As the European Commission adopts the Biodiversity Strategy for 2030, Bioenergy Europe praises the Commission’s efforts to propose "bold measures" and welcomes that bioenergy is acknowledged as a win-win solution for energy but "regrets the jargon" used."Any strategy aimed at preserving biodiversity should be fully embraced but must be coherent with the reality on the ground and misleading jargon must be avoided at all cost," said Jean-Marc Jossart, Bioenergy Europe Secretary-General.
In a statement Bioenergy Europe praises the European Commission’s efforts to propose “bold measures to fight climate change and biodiversity loss” and welcomes that bioenergy is acknowledged as a win-win solution for energy generation.
This reinforces the commitment made by our industry to be a key actor in the energy transition of the EU, the statement read.

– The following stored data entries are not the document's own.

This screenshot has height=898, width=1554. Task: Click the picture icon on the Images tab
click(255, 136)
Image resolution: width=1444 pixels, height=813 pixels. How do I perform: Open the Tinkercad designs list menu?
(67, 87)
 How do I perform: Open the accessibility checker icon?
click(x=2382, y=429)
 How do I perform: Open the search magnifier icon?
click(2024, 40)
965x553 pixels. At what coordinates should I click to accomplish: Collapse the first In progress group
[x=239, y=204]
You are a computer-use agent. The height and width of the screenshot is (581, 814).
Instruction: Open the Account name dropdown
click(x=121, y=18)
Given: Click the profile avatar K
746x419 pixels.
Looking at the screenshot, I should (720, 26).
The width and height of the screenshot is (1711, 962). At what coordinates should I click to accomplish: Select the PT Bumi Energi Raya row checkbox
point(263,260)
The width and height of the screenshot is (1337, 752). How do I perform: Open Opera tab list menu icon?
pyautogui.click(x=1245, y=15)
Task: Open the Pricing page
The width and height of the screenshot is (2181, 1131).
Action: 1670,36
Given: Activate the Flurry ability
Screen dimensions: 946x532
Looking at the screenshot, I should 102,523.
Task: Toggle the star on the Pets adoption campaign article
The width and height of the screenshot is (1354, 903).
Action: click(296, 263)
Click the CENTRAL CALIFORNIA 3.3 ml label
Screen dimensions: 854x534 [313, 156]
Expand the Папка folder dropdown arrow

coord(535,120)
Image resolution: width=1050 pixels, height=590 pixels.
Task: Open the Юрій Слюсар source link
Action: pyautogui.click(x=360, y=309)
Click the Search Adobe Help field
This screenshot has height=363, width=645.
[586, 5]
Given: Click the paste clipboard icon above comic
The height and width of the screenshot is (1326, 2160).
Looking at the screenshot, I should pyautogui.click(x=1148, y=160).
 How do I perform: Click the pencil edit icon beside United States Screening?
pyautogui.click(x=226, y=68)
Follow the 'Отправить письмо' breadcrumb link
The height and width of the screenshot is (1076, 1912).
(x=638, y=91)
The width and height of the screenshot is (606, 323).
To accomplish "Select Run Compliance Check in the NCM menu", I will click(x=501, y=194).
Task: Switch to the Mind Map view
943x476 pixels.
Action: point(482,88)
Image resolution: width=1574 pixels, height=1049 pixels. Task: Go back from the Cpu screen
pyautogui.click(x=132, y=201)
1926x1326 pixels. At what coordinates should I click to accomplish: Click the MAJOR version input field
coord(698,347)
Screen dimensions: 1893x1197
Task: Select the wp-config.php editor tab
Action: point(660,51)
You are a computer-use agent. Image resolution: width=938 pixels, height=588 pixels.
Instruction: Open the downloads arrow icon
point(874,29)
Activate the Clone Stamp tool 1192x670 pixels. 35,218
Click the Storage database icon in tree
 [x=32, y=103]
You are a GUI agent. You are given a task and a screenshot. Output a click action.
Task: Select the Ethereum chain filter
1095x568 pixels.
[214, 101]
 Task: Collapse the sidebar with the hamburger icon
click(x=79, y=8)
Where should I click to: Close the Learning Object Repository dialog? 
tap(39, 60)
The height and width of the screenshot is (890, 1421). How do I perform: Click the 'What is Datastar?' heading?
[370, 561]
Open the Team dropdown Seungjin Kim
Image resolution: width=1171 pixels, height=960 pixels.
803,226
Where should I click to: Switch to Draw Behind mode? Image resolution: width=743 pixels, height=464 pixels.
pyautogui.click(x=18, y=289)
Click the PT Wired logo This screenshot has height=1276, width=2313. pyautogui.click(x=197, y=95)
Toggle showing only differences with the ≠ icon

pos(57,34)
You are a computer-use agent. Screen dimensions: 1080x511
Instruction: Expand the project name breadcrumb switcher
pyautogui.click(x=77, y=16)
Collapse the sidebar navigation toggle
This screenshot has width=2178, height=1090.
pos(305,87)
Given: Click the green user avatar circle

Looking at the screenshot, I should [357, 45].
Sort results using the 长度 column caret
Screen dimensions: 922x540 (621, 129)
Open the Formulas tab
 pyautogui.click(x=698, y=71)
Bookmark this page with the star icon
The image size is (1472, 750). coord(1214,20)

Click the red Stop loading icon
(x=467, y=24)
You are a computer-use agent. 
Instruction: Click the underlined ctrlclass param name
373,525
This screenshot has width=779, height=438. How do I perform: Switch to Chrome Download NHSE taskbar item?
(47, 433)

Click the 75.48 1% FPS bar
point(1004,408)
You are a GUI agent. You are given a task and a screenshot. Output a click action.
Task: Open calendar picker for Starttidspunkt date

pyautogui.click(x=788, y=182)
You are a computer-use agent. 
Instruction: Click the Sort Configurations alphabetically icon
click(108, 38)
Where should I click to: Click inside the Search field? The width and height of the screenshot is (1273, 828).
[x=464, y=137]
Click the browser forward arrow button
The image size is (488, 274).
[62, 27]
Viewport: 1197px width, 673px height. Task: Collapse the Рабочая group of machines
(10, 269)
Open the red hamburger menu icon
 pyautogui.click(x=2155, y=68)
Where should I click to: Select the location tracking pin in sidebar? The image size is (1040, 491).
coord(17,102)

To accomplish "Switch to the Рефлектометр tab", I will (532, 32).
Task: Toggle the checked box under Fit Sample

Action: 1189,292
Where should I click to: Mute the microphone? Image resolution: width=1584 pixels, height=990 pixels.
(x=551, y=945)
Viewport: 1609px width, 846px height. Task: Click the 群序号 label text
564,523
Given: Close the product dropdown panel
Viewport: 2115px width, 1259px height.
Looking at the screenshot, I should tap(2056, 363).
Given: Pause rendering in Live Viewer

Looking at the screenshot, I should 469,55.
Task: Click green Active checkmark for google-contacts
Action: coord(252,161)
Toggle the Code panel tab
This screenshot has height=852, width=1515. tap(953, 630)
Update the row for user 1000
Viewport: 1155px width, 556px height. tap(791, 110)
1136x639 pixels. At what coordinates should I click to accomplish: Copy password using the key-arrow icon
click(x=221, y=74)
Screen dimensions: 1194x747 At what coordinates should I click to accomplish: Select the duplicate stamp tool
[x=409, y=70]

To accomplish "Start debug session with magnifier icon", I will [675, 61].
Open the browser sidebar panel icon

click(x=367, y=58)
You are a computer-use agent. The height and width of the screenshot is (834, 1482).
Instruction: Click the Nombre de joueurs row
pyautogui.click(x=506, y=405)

According to Bioenergy Europe, sustainable bioenergy indeed represents a win-win solution: it is a readily available source of energy and green growth. Bioenergy represents the largest renewable energy source in the EU accounting for almost 60 percent of renewable energy consumption and offers an undeniable positive effect on the environment with 7 percent greenhouse gas (GHG) saved in 2017.
These positive environmental benefits are complemented by major socio-economic advantages at the local level allowing income diversification for the whole supply chain such as biomass suppliers, equipment manufacturers, and appliance installers. It also enables investments to develop innovation, improve sustainability performance, and adopt environment-friendly practices.
However, Bioenergy Europe says that it “regrets the jargon” used with regards to the transformative approach for the bioenergy sector as foreseen in the strategy. The reference to minimization of certain feedstock category use and to whole trees will have the adverse effect of complicating the already stringent compliance criteria for bioenergy feedstocks.
The wood market prices guarantee an efficient allocation of forest resources: the bioenergy sector purchases what is left by other sectors, including low-value and otherwise unmarketable thinnings (whole trees). High-quality wood, being unaffordable for the bioenergy sector, is used for high-value products such as buildings and furniture.
With the REDII directive entering into force in 2021, the bioenergy industry will have to comply with unique sustainability criteria. These criteria already include a reference to wood harvesting practices in line with biodiversity protection. Our industry relies on this key milestone to fully deliver on its commitment to contribute toward a carbon neutrality economy by 2050.
We are once more facing a far-reaching plan that will certainly help the EU leading the fight against climate change. However, more attention should be given to the actual efforts made in the last years by the whole bioenergy value chain. Any strategy aimed at preserving biodiversity should be fully embraced but must be coherent with the reality on the ground and misleading jargon must be avoided at all cost, said Jean-Marc Jossart, Bioenergy Europe Secretary-General.